start
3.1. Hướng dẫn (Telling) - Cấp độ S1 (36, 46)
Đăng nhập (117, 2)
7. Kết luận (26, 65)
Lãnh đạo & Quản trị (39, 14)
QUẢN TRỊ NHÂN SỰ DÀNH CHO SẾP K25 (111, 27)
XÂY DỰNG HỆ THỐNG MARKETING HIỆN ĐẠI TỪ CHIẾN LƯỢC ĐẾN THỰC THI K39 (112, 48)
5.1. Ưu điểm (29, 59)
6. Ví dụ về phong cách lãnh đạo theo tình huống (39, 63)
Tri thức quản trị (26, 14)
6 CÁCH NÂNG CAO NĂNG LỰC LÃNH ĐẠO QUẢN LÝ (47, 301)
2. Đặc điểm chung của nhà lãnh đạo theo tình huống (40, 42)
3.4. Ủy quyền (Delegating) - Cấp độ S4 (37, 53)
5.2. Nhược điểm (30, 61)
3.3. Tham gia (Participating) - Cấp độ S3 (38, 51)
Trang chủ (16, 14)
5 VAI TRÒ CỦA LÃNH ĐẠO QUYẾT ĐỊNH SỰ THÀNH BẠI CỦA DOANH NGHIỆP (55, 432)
end
WRITTEN PROBLEM
Please copy the rows unchanged, beginning with the one that contains "6 CÁCH NÂNG" and continuing through the last row.

ANSWER BELOW
6 CÁCH NÂNG CAO NĂNG LỰC LÃNH ĐẠO QUẢN LÝ (47, 301)
2. Đặc điểm chung của nhà lãnh đạo theo tình huống (40, 42)
3.4. Ủy quyền (Delegating) - Cấp độ S4 (37, 53)
5.2. Nhược điểm (30, 61)
3.3. Tham gia (Participating) - Cấp độ S3 (38, 51)
Trang chủ (16, 14)
5 VAI TRÒ CỦA LÃNH ĐẠO QUYẾT ĐỊNH SỰ THÀNH BẠI CỦA DOANH NGHIỆP (55, 432)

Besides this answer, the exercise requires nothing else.